Кир петлял из коридора в коридор, шагал по лестницам и уже перестал понимать, где находится. Выбраться обратно по своим следам не представлялось возможным: внутренности здания сливались в памяти в один гордиев узел, разрубить который можно было, лишь найдя другой выход. К ужасу молодого человека, пропетляв еще с четверть часа и уже, кажется, достигнув желаемого, он, вместо того, чтобы оказаться в нижнем этаже, обнаружил себя на верху очередного лестничного марша. Вправо вела просторная галерея, неизвестно куда ведущая.
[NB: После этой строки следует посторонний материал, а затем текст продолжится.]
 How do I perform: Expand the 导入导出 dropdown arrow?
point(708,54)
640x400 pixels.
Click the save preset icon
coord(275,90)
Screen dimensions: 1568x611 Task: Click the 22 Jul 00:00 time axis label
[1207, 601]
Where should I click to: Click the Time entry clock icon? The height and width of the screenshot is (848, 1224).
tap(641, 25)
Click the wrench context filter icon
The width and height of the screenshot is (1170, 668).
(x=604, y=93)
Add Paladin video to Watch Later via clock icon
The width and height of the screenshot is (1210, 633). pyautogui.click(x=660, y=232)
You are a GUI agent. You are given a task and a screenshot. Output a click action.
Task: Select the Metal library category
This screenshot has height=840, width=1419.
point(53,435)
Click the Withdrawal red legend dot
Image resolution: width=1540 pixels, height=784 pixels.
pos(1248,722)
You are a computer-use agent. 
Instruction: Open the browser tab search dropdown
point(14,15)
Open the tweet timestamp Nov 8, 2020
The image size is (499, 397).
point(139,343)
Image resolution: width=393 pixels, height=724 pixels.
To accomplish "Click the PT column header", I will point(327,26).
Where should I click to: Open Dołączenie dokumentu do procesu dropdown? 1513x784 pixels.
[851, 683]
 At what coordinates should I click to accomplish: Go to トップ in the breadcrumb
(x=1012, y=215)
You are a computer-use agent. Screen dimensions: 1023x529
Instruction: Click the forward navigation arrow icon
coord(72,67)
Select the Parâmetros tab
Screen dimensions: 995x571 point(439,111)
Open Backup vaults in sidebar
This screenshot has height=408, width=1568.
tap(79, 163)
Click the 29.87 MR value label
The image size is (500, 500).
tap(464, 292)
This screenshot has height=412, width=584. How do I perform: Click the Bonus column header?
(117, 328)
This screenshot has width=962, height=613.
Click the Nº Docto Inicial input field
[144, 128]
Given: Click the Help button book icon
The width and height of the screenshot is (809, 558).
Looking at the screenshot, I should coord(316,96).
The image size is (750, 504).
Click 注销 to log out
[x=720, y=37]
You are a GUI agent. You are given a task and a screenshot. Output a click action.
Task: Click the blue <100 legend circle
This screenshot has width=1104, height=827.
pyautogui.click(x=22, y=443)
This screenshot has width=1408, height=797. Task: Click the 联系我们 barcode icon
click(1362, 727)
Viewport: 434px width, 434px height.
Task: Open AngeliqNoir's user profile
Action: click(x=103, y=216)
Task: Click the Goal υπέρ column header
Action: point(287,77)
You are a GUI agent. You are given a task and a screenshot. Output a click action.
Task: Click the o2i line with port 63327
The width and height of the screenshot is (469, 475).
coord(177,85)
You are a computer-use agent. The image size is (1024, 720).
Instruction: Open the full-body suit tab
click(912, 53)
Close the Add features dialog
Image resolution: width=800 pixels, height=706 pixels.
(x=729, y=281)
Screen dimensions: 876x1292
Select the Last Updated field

Как назло, за все время экскурсии он не встретил ни одного человека, оказавшись лишенным шанса спросить дорогу. Иногда двое орали друг на друга или смеялись совсем рядом, кто-то насвистывал шансон, – но за поворотом ничего не оказывалось, кроме очередного выверта пространства, ведущего, казалось, петлей обратно.
Если бы Кир что-то знал об архитекторе отстроенной громады, он бы меньше этому удивлялся, но о безумном Чха Лонге, бывшем мастере лабиринтов императора Цып Циня, парень даже не слышал. Запутанность внутренних переходов была, так сказать, авторским штришком безусловного гения, лишившегося почетного места при дворе после того, как любимая наложница императора Мягкий Лепесток На больше трех дней добиралась до его летнего домика, расположенного через двор от гарема. Нетерпение венценосца было таковым, что Чха Лонг едва унес ноги, переодевшись крестьянином, и остановил свой бег, лишь достигнув Сыра-на-Вене, где немедленно предложил услуги по специальности. К его разочарованию, фешенебельных гробниц в Кварте не строили, новых дворцов не возводили, и в лабиринтах не было особой нужды. А вот архитекторов с опытом действительно не хватало.